■ **Aim of the exercise**: Your copy should start at the line with "The height and width of the screenshot is (278, 372)." and end at the line with "Expand the os-vendor node" in the data below. Transcribe only those lines, exactly, pictures excluded.

■ **Source material**:
* * *

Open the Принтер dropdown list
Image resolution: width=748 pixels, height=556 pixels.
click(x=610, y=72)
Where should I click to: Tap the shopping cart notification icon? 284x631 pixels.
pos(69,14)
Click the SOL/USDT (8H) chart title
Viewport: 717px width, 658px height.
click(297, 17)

* * *

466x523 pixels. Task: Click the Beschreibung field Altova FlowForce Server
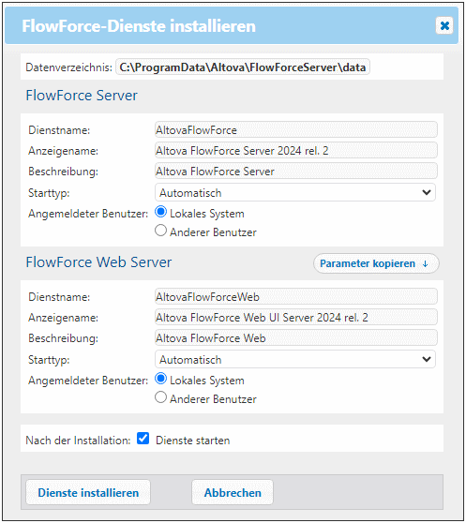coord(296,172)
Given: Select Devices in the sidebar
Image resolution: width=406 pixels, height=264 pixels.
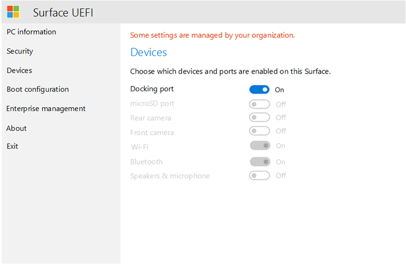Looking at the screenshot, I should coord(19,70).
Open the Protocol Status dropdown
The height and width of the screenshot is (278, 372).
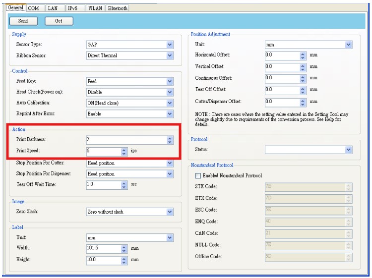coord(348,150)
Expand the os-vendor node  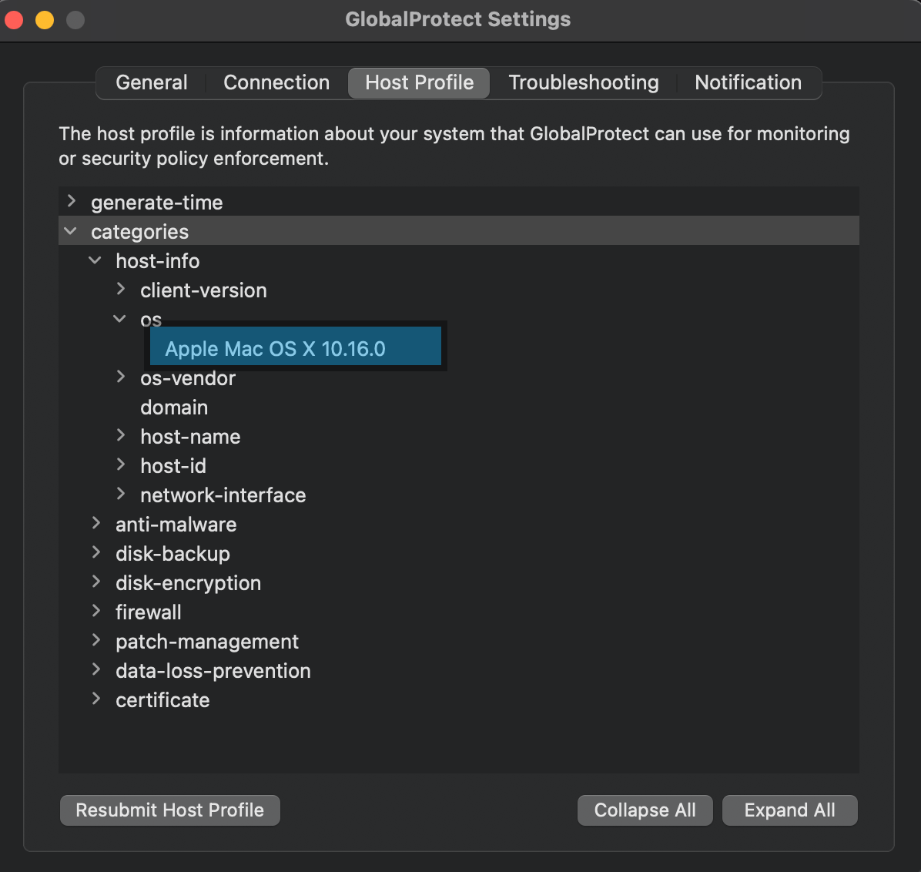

* * *

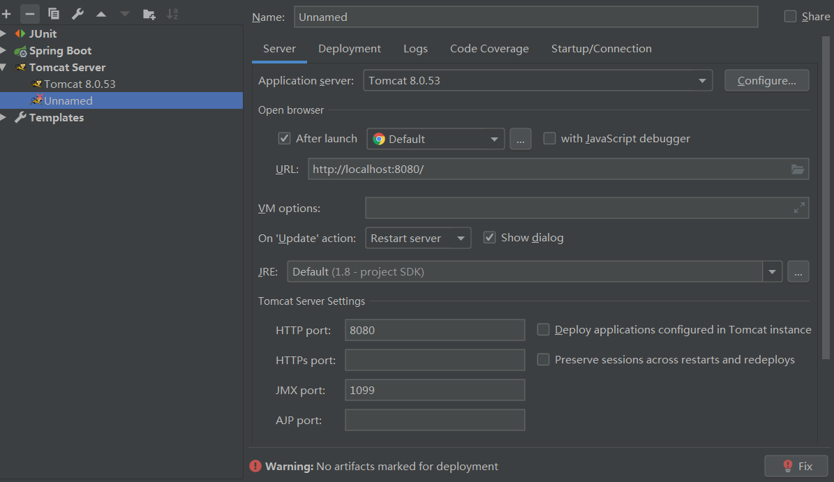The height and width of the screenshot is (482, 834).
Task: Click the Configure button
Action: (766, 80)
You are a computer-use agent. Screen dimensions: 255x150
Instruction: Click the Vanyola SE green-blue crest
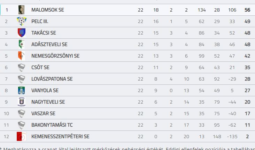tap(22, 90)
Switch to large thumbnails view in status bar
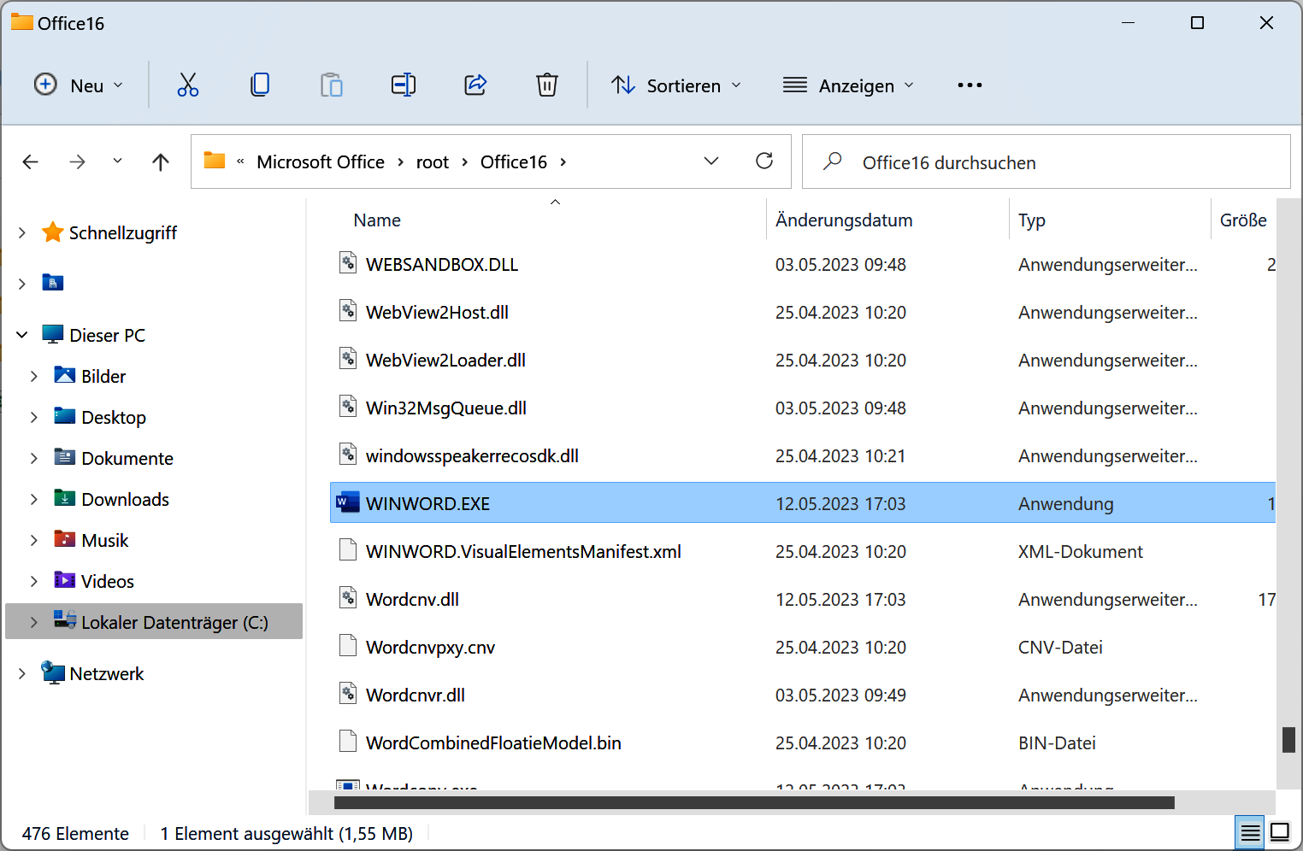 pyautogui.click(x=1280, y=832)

* * *

■ **Response box**:
The height and width of the screenshot is (278, 372).
coord(348,150)
Expand the os-vendor node  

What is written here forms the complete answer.